Your instructions> Report each line below that contains the string "notifications", copying every one in full.

Available data>

···

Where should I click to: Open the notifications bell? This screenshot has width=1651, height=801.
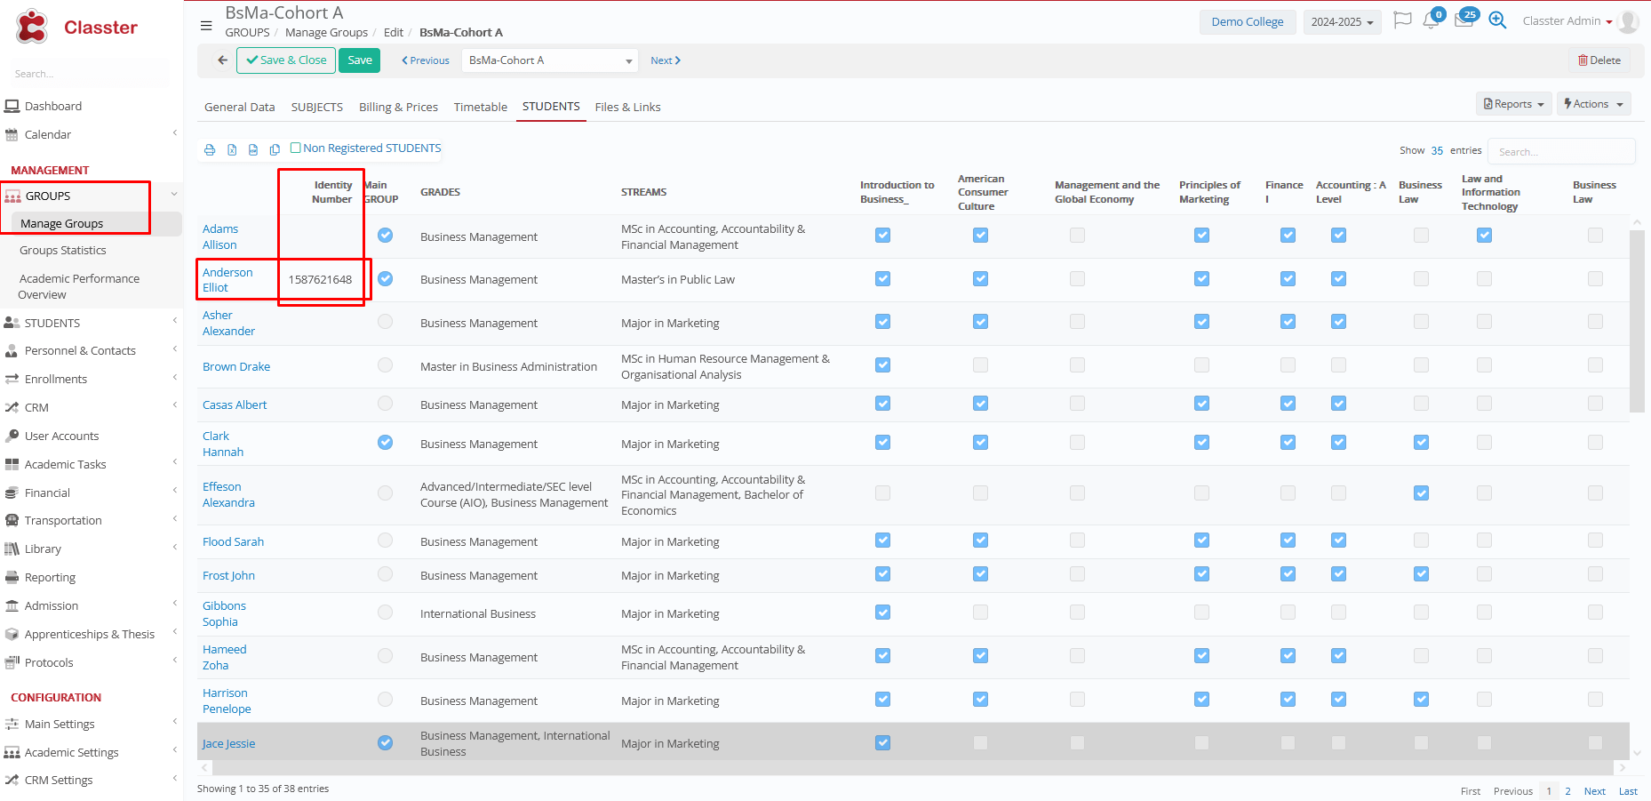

···

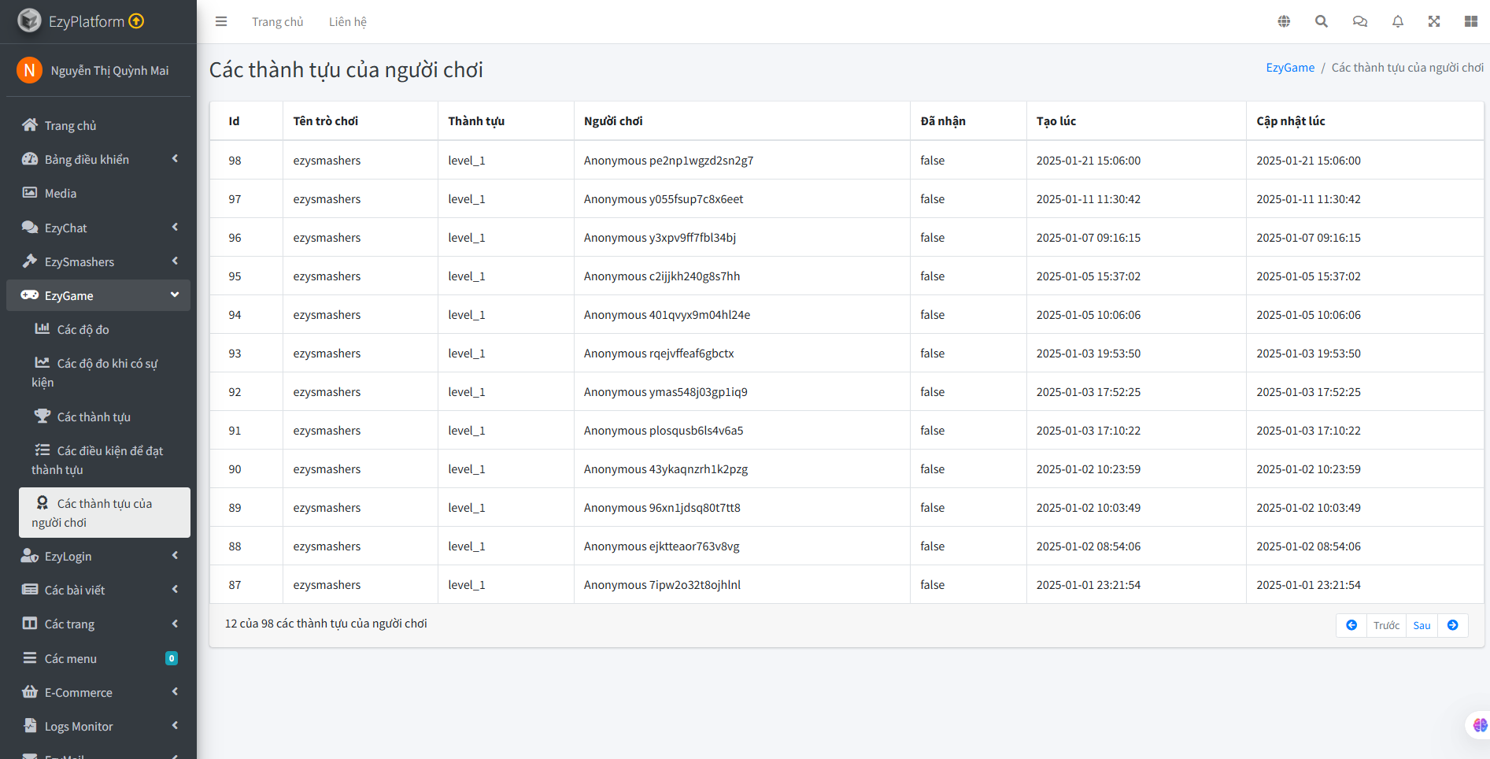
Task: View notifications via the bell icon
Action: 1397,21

···

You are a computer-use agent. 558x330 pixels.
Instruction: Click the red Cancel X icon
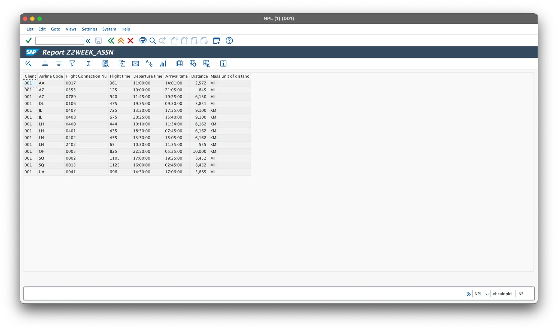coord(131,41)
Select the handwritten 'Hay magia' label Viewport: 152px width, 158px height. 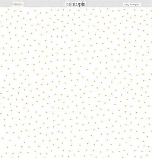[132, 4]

···

Task answer>
Where should I click to: Open the notifications bell? This screenshot has width=1651, height=801.
Task: View notifications via the bell icon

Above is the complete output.